Dr. Nesiri sözlerine şöyle devam etti:
“Ortaya konan bu yeni değerler, İran toplumu gibi dini ve kültürel değerlere dayalı toplumların mevcut değerlerinin karşısına bir ölçüt ve alternatif olarak konumlandırılıyor. Böylece bir ikilik yaratılıyor: Ya yeni değerler ve kültür benimsenmeli ya da geçmişin dini ve kültürel değerlerine bağlı kalınmalı ki bu durumda bireyler gerici, geri kalmış ve eski değerlere bağlı olmakla suçlanarak baskı altına alınıyor ve bu değerlerin itibarı zayıflatılmaya çalışılıyor.

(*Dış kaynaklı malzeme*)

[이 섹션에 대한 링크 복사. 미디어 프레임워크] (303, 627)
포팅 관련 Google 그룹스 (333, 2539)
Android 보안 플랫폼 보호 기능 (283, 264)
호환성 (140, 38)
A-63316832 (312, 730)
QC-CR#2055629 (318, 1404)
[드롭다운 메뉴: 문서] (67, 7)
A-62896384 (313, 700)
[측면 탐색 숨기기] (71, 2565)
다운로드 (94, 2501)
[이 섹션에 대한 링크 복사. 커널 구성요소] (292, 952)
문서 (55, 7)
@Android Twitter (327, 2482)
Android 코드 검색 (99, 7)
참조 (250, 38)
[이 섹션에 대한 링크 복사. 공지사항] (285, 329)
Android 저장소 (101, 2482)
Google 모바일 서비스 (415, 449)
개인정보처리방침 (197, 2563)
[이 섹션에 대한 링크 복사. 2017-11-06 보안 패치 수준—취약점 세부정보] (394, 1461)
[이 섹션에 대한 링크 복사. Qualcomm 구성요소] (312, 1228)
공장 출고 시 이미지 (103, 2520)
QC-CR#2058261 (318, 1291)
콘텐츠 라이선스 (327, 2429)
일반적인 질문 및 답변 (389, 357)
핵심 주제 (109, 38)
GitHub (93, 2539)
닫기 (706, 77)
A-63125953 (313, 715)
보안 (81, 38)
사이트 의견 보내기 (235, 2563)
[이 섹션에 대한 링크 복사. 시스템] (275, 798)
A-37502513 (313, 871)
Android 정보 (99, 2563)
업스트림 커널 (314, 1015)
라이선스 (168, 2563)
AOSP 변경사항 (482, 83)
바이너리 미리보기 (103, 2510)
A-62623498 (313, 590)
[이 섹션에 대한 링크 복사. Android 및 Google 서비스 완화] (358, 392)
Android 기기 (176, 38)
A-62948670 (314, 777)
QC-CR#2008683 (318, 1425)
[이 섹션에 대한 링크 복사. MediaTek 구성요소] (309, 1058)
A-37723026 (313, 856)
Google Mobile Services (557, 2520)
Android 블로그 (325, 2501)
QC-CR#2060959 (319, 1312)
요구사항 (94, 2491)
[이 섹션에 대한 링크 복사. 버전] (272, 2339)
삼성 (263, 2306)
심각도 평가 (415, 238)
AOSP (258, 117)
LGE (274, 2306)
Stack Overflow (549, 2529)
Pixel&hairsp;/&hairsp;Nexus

Öte yandan medya savaşında kültürel ve dini değerler sahasında geleneksel değerlerin itibarsızlaştırılması, yeni değerlerin üretilmesi ve bu yeni değerlerin öne çıkarılarak üstün ve yüce gösterilmesi süreci güçlü biçimde yaşanıyor. Bu durum medya savaşının kültürel değişimlere yol açan temel boyutlarından biri olup dikkatle ele alınması gereken bir meseledir.”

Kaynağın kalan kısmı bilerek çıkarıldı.